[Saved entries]

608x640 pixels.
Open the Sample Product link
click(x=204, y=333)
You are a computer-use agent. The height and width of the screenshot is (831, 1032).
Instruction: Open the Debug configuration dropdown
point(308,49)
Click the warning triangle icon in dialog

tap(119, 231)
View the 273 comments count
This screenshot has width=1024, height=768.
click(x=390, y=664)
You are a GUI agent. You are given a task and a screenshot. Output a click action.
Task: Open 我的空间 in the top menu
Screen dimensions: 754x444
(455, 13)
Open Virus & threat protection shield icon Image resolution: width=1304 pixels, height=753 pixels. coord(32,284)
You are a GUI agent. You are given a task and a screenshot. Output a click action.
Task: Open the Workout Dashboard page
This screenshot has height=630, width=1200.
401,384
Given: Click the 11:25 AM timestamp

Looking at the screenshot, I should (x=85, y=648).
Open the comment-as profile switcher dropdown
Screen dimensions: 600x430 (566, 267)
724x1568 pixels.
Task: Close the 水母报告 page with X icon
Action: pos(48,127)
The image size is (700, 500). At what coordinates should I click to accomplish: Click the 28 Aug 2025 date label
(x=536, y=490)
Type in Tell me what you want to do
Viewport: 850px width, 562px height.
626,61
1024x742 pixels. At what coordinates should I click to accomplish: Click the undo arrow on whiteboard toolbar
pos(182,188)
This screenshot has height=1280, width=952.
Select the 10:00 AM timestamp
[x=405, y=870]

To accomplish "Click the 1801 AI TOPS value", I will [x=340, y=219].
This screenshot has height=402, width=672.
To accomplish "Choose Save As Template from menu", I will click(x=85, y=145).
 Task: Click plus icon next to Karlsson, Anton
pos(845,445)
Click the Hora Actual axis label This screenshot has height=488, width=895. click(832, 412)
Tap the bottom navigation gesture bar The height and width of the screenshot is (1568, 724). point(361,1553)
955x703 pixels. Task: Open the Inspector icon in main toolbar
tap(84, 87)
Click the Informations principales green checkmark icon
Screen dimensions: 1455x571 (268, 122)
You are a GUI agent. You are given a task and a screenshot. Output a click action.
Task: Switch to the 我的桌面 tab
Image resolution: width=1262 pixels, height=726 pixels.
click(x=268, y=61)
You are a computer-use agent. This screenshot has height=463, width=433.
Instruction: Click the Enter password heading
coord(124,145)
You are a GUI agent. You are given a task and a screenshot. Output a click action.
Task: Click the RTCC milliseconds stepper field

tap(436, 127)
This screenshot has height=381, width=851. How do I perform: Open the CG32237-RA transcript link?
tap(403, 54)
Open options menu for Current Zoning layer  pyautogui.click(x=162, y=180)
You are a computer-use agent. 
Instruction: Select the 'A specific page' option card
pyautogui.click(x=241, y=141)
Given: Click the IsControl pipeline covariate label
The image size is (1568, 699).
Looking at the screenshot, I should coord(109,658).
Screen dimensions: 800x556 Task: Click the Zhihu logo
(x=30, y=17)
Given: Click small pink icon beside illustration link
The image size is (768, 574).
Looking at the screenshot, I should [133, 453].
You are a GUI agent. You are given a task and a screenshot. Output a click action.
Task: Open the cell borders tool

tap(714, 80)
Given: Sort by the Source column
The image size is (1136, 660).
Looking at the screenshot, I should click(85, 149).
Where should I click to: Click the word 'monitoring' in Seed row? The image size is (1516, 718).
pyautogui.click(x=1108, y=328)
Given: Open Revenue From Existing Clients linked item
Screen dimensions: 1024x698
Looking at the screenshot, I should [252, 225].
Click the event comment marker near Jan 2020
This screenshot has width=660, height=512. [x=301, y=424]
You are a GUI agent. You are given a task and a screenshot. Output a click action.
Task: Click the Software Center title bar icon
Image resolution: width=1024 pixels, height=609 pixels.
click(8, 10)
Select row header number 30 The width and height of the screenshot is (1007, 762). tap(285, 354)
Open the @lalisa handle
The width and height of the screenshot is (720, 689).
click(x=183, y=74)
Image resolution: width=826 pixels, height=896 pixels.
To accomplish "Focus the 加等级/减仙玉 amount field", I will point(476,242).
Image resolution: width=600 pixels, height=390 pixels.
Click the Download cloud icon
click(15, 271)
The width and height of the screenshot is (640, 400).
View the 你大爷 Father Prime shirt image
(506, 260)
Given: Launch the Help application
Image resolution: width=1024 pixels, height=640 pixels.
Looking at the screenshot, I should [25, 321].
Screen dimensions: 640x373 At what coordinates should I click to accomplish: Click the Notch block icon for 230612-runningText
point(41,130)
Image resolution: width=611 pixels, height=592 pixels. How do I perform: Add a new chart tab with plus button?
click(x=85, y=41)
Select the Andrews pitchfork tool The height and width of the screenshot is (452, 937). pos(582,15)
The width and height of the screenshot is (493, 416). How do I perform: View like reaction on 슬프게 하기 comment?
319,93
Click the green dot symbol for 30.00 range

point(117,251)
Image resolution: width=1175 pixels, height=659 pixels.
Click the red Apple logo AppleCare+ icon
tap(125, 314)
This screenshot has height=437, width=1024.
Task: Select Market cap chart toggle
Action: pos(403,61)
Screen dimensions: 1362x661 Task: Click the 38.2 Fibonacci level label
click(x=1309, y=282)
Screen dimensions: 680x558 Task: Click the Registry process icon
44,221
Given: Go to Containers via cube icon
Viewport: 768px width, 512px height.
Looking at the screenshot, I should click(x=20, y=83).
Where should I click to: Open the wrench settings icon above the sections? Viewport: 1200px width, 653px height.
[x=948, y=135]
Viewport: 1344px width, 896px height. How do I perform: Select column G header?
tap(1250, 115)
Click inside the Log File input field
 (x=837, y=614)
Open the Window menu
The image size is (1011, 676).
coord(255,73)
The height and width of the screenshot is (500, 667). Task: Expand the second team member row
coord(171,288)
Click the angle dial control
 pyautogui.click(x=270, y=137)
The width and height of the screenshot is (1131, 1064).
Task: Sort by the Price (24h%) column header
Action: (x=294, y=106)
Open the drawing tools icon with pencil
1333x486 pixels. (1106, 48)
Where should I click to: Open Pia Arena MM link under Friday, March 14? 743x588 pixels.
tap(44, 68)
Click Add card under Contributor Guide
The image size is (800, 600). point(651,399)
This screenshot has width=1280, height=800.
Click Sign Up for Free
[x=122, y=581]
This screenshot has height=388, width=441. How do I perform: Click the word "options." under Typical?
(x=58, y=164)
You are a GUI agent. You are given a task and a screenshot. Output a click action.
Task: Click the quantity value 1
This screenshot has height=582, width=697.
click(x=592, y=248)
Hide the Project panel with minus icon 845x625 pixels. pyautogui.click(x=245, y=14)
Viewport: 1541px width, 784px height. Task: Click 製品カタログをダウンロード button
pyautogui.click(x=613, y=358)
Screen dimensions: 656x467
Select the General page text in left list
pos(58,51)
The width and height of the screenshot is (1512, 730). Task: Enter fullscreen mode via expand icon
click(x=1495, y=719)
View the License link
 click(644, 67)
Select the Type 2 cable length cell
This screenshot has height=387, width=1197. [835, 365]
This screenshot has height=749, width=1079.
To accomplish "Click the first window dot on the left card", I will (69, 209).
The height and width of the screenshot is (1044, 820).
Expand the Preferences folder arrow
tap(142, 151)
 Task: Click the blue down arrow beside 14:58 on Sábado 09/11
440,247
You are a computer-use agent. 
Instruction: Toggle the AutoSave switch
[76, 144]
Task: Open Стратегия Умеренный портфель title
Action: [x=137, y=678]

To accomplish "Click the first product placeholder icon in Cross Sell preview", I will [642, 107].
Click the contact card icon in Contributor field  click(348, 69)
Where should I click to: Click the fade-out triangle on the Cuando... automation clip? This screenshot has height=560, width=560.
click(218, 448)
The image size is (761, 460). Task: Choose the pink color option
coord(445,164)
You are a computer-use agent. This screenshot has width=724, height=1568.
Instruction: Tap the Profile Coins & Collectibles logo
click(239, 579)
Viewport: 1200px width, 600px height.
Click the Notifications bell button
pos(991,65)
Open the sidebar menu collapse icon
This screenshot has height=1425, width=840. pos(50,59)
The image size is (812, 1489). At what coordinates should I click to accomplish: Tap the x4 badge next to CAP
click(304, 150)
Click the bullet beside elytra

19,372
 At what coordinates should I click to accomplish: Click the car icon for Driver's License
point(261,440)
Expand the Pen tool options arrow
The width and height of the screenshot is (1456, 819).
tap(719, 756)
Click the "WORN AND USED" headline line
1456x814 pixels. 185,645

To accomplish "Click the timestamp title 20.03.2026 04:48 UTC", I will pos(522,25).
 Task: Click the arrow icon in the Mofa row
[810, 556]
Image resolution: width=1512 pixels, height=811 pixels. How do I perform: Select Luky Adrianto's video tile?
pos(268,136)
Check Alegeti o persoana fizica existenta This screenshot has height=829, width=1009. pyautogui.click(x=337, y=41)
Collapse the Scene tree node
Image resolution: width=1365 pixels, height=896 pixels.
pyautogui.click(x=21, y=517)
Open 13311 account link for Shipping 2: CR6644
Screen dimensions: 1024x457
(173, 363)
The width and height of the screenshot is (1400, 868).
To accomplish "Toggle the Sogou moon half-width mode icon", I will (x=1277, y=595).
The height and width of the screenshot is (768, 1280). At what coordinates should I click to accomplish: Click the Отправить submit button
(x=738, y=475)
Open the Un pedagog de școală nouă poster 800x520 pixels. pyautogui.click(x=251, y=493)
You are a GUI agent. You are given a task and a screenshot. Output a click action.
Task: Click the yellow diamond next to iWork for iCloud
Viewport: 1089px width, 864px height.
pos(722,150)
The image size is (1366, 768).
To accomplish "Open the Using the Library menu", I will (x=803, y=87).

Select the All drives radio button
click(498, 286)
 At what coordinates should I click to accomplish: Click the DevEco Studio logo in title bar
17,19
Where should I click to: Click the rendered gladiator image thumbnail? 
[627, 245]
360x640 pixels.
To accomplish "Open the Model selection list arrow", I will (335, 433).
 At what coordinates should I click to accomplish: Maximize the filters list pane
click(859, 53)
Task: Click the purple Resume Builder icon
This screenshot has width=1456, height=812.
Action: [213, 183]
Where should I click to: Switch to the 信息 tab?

What to work on: Whenever a line of the data holds the string "computer", pick that line out.

Result of the exercise:
You are a computer-use agent. The height and width of the screenshot is (831, 1032).
You are a computer-use agent. This screenshot has height=463, width=433.
You are a computer-use agent. 
You are a computer-use agent. 
You are a computer-use agent. This screenshot has width=724, height=1568.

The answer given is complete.